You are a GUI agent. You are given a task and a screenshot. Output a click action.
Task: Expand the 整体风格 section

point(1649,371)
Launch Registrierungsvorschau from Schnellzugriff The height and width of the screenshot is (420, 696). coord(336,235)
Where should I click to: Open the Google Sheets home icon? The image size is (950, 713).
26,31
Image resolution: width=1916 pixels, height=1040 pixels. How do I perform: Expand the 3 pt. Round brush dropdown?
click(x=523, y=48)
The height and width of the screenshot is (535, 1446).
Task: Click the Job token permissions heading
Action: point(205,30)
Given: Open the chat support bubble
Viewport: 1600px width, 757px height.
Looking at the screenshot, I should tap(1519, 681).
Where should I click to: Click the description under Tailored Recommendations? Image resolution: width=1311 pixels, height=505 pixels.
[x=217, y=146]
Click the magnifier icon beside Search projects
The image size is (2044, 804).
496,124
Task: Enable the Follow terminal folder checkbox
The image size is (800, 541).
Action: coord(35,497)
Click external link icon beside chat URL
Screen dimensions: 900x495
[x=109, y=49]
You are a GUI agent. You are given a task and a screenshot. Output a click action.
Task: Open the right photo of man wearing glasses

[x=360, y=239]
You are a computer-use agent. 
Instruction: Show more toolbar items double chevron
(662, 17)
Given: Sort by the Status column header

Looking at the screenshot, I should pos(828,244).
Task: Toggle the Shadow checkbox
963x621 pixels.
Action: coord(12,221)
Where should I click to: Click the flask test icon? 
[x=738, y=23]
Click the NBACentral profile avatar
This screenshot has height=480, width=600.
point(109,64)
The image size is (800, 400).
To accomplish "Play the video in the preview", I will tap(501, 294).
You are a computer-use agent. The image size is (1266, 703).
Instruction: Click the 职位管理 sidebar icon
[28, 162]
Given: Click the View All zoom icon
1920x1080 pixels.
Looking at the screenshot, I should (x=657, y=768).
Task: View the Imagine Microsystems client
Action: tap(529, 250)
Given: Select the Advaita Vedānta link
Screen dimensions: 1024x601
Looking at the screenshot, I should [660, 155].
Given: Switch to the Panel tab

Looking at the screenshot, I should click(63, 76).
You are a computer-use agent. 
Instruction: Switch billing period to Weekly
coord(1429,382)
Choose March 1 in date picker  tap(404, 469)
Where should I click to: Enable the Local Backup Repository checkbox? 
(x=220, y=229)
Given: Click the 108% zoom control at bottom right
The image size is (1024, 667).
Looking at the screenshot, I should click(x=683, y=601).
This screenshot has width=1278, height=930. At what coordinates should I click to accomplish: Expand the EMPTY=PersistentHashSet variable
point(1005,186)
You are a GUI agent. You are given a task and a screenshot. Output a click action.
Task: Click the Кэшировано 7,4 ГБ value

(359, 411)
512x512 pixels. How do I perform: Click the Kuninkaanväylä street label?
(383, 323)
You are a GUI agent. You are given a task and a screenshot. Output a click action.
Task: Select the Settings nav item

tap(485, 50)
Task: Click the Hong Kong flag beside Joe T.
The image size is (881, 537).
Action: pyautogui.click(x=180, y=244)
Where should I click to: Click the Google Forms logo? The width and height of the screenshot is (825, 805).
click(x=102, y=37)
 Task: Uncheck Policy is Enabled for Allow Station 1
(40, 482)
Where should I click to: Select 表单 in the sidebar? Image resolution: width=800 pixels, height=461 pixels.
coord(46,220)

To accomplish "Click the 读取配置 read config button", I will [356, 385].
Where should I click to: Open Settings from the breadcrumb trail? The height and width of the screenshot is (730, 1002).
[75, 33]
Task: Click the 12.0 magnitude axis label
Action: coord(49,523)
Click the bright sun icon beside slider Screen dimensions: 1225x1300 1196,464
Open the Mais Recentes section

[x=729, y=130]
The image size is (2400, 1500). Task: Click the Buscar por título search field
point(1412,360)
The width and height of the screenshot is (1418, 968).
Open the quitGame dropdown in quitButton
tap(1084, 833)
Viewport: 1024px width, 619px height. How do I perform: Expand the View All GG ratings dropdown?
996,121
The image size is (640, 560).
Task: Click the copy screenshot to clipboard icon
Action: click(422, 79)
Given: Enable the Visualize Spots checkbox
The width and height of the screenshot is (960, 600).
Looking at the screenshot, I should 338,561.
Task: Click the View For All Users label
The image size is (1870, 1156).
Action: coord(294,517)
--------------------------------
> Required work: Copy out each entry once more, character for character.

> Answer section:
You are a GUI agent. You are given a task and a screenshot. Output a click action.
Task: Expand the 整体风格 section

point(1649,371)
Launch Registrierungsvorschau from Schnellzugriff The height and width of the screenshot is (420, 696). coord(336,235)
Where should I click to: Open the Google Sheets home icon? The image size is (950, 713).
26,31
Image resolution: width=1916 pixels, height=1040 pixels. How do I perform: Expand the 3 pt. Round brush dropdown?
click(x=523, y=48)
The height and width of the screenshot is (535, 1446).
Task: Click the Job token permissions heading
Action: point(205,30)
Given: Open the chat support bubble
Viewport: 1600px width, 757px height.
Looking at the screenshot, I should tap(1519, 681).
Where should I click to: Click the description under Tailored Recommendations? Image resolution: width=1311 pixels, height=505 pixels.
[x=217, y=146]
Click the magnifier icon beside Search projects
The image size is (2044, 804).
496,124
Task: Enable the Follow terminal folder checkbox
The image size is (800, 541).
Action: coord(35,497)
Click external link icon beside chat URL
Screen dimensions: 900x495
[x=109, y=49]
You are a GUI agent. You are given a task and a screenshot. Output a click action.
Task: Open the right photo of man wearing glasses

[x=360, y=239]
You are a computer-use agent. 
Instruction: Show more toolbar items double chevron
(662, 17)
Given: Sort by the Status column header

Looking at the screenshot, I should pos(828,244).
Task: Toggle the Shadow checkbox
963x621 pixels.
Action: coord(12,221)
Where should I click to: Click the flask test icon? 
[x=738, y=23]
Click the NBACentral profile avatar
This screenshot has height=480, width=600.
point(109,64)
The image size is (800, 400).
To accomplish "Play the video in the preview", I will tap(501, 294).
You are a computer-use agent. The image size is (1266, 703).
Instruction: Click the 职位管理 sidebar icon
[28, 162]
Given: Click the View All zoom icon
1920x1080 pixels.
Looking at the screenshot, I should (x=657, y=768).
Task: View the Imagine Microsystems client
Action: tap(529, 250)
Given: Select the Advaita Vedānta link
Screen dimensions: 1024x601
Looking at the screenshot, I should [660, 155].
Given: Switch to the Panel tab

Looking at the screenshot, I should click(63, 76).
You are a computer-use agent. 
Instruction: Switch billing period to Weekly
coord(1429,382)
Choose March 1 in date picker  tap(404, 469)
Where should I click to: Enable the Local Backup Repository checkbox? 
(x=220, y=229)
Given: Click the 108% zoom control at bottom right
The image size is (1024, 667).
Looking at the screenshot, I should click(x=683, y=601).
This screenshot has width=1278, height=930. At what coordinates should I click to accomplish: Expand the EMPTY=PersistentHashSet variable
point(1005,186)
You are a GUI agent. You are given a task and a screenshot. Output a click action.
Task: Click the Кэшировано 7,4 ГБ value

(359, 411)
512x512 pixels. How do I perform: Click the Kuninkaanväylä street label?
(383, 323)
You are a GUI agent. You are given a task and a screenshot. Output a click action.
Task: Select the Settings nav item

tap(485, 50)
Task: Click the Hong Kong flag beside Joe T.
The image size is (881, 537).
Action: pyautogui.click(x=180, y=244)
Where should I click to: Click the Google Forms logo? The width and height of the screenshot is (825, 805).
click(x=102, y=37)
 Task: Uncheck Policy is Enabled for Allow Station 1
(40, 482)
Where should I click to: Select 表单 in the sidebar? Image resolution: width=800 pixels, height=461 pixels.
coord(46,220)

To accomplish "Click the 读取配置 read config button", I will [356, 385].
Where should I click to: Open Settings from the breadcrumb trail? The height and width of the screenshot is (730, 1002).
[75, 33]
Task: Click the 12.0 magnitude axis label
Action: coord(49,523)
Click the bright sun icon beside slider Screen dimensions: 1225x1300 1196,464
Open the Mais Recentes section

[x=729, y=130]
The image size is (2400, 1500). Task: Click the Buscar por título search field
point(1412,360)
The width and height of the screenshot is (1418, 968).
Open the quitGame dropdown in quitButton
tap(1084, 833)
Viewport: 1024px width, 619px height. How do I perform: Expand the View All GG ratings dropdown?
996,121
The image size is (640, 560).
Task: Click the copy screenshot to clipboard icon
Action: click(422, 79)
Given: Enable the Visualize Spots checkbox
The width and height of the screenshot is (960, 600).
Looking at the screenshot, I should 338,561.
Task: Click the View For All Users label
The image size is (1870, 1156).
Action: coord(294,517)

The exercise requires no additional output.